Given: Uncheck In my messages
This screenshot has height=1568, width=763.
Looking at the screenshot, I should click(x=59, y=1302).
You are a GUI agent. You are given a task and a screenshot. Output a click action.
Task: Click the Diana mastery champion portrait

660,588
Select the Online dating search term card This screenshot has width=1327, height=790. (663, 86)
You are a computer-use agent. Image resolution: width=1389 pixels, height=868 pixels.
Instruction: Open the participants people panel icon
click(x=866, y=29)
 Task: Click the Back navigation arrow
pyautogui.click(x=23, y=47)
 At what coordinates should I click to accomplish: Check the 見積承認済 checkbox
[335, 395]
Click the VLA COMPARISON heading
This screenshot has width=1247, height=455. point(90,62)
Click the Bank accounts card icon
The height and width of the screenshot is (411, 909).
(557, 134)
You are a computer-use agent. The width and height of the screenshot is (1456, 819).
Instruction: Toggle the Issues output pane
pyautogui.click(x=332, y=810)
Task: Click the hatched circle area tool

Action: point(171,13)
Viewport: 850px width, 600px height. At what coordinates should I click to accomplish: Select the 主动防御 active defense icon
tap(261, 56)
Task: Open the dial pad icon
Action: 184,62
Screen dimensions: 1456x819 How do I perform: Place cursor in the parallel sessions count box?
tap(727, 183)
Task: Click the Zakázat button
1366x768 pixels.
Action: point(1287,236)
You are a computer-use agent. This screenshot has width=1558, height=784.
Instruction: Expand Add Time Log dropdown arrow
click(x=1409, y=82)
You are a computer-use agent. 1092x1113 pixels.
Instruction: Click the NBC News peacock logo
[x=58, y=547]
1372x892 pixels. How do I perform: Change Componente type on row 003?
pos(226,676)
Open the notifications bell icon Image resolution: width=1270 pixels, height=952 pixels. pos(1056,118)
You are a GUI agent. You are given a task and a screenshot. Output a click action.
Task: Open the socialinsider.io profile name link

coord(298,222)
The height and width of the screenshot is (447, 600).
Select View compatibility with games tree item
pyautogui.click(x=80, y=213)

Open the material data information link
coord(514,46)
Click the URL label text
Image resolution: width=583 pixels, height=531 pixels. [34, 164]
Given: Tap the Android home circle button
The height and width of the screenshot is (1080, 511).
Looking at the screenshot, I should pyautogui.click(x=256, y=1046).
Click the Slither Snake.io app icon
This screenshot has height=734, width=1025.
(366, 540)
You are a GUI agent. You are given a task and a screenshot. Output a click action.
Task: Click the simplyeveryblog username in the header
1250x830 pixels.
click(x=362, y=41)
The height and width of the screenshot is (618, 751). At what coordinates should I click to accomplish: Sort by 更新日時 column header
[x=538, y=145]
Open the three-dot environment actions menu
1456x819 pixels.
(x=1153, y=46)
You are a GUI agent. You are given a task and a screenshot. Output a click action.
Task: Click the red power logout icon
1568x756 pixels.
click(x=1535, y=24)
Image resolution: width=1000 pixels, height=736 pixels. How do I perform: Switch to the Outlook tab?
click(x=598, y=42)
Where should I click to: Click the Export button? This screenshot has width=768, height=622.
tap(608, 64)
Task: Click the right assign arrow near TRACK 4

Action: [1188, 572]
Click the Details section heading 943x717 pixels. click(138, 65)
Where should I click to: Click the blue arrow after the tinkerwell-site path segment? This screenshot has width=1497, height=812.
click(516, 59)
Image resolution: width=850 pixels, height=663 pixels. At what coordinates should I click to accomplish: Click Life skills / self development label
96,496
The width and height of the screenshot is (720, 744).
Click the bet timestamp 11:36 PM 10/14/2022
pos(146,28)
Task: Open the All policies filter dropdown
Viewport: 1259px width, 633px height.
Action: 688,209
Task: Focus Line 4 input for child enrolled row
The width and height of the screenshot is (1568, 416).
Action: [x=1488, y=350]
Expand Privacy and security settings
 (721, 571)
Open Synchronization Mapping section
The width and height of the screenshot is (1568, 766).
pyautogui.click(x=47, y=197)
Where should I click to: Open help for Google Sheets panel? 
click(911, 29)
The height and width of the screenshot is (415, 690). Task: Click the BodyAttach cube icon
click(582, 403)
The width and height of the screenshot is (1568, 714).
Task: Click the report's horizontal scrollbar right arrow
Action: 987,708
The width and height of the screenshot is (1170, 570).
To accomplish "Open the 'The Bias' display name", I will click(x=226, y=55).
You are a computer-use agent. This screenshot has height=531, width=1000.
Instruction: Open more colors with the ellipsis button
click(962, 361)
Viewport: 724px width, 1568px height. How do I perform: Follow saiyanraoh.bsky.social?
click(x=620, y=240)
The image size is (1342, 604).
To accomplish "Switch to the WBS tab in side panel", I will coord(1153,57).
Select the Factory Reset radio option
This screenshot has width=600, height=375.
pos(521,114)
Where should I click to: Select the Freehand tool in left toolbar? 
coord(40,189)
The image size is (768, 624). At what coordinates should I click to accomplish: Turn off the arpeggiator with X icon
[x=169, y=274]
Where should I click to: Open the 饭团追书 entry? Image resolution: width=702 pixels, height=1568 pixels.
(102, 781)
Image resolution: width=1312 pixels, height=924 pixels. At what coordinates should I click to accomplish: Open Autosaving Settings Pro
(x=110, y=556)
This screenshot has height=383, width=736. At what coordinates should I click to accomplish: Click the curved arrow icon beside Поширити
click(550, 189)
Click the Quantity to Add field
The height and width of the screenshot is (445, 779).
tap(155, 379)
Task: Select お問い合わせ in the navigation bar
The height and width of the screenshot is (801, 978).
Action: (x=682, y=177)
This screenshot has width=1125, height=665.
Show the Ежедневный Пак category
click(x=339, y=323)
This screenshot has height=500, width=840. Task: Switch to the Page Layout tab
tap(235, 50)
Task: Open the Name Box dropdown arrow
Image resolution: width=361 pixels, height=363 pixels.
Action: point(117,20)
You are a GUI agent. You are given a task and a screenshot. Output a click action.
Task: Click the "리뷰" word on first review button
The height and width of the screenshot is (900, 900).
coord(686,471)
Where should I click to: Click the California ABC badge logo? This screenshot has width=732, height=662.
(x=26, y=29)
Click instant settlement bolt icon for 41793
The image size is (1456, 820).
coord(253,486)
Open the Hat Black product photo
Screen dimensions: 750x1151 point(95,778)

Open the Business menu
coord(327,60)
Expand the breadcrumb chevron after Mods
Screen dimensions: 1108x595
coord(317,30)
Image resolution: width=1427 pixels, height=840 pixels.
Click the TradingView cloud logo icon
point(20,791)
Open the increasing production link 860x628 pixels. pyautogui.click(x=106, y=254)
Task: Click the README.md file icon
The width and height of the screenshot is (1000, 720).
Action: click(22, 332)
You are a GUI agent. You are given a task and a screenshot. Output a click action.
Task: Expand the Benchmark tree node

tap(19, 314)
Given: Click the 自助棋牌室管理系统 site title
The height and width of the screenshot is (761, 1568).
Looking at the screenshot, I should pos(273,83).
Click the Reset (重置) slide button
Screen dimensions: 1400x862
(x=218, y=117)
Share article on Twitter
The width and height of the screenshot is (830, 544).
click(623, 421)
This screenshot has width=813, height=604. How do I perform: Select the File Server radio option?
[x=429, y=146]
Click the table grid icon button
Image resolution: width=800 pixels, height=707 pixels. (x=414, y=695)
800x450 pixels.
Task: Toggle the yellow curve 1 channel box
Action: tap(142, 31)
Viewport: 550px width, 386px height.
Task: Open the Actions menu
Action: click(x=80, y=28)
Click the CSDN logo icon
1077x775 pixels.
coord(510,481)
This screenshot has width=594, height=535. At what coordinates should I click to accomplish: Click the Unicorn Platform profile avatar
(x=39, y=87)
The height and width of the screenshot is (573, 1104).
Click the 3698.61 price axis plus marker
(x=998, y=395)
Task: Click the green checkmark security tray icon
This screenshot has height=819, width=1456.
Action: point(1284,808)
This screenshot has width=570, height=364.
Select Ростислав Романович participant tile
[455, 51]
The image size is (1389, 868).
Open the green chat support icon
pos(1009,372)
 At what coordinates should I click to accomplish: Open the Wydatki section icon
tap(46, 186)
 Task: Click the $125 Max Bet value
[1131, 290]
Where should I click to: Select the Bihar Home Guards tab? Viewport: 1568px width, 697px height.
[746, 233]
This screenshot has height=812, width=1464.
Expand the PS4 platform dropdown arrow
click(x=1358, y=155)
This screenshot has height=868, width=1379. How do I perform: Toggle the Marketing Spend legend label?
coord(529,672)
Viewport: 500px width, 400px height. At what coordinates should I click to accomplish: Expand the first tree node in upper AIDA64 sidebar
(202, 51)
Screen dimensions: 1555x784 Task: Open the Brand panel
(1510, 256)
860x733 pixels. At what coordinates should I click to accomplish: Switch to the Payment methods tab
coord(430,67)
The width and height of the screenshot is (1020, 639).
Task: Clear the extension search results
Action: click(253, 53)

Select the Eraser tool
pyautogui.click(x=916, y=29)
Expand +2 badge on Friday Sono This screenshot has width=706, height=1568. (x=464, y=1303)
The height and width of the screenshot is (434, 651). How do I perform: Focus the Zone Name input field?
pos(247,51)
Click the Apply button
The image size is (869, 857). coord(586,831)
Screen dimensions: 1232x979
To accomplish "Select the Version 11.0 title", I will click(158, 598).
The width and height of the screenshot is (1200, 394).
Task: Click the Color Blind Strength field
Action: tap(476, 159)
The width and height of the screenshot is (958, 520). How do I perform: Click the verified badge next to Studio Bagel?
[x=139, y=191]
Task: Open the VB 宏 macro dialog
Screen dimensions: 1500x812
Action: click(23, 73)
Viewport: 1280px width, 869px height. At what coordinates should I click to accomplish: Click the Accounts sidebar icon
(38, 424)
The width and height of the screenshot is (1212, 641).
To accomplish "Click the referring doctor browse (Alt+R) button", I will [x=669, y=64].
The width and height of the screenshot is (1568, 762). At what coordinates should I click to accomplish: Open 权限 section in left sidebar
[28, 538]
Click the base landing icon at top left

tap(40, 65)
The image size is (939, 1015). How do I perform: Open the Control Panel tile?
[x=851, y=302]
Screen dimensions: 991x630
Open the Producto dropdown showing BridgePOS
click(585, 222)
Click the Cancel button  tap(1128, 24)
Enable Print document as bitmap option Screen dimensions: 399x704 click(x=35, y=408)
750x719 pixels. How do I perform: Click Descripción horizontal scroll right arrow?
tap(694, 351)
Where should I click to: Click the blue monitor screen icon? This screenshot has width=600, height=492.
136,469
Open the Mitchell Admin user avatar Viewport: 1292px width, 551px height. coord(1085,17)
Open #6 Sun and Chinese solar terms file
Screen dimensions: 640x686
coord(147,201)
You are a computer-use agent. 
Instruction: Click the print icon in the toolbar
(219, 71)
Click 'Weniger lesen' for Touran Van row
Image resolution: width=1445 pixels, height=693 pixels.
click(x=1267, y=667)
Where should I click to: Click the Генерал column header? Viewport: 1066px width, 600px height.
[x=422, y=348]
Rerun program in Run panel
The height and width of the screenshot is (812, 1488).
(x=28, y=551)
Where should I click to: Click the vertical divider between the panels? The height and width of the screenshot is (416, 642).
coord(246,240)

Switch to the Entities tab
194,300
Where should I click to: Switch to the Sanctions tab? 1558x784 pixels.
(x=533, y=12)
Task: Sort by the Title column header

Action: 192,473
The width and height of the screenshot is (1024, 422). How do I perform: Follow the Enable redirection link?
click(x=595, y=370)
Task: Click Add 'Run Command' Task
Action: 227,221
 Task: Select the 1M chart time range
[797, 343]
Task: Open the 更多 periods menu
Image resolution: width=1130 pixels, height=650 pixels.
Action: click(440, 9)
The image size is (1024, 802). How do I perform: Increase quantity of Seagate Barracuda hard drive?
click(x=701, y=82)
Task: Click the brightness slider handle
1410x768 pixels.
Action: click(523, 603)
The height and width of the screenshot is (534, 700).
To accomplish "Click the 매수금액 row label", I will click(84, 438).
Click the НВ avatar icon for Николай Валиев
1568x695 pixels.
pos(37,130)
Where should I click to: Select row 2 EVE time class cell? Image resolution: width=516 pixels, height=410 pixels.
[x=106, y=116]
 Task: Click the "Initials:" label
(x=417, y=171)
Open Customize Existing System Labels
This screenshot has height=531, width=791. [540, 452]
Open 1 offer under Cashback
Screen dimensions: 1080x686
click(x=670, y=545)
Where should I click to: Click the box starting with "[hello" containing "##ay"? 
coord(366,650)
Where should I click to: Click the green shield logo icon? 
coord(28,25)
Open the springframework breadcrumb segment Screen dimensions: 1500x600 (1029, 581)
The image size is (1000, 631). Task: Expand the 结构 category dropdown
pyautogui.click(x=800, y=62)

TASK TO COMPLETE: Copy the items verbatim, starting with the first line and ending after the line that contains "Action: point(1287,236)".

ANSWER TO THIS PROBLEM:
Given: Uncheck In my messages
This screenshot has height=1568, width=763.
Looking at the screenshot, I should click(x=59, y=1302).
You are a GUI agent. You are given a task and a screenshot. Output a click action.
Task: Click the Diana mastery champion portrait

660,588
Select the Online dating search term card This screenshot has width=1327, height=790. (663, 86)
You are a computer-use agent. Image resolution: width=1389 pixels, height=868 pixels.
Instruction: Open the participants people panel icon
click(x=866, y=29)
 Task: Click the Back navigation arrow
pyautogui.click(x=23, y=47)
 At what coordinates should I click to accomplish: Check the 見積承認済 checkbox
[335, 395]
Click the VLA COMPARISON heading
This screenshot has width=1247, height=455. point(90,62)
Click the Bank accounts card icon
The height and width of the screenshot is (411, 909).
(557, 134)
You are a computer-use agent. The width and height of the screenshot is (1456, 819).
Instruction: Toggle the Issues output pane
pyautogui.click(x=332, y=810)
Task: Click the hatched circle area tool

Action: point(171,13)
Viewport: 850px width, 600px height. At what coordinates should I click to accomplish: Select the 主动防御 active defense icon
tap(261, 56)
Task: Open the dial pad icon
Action: 184,62
Screen dimensions: 1456x819 How do I perform: Place cursor in the parallel sessions count box?
tap(727, 183)
Task: Click the Zakázat button
1366x768 pixels.
Action: point(1287,236)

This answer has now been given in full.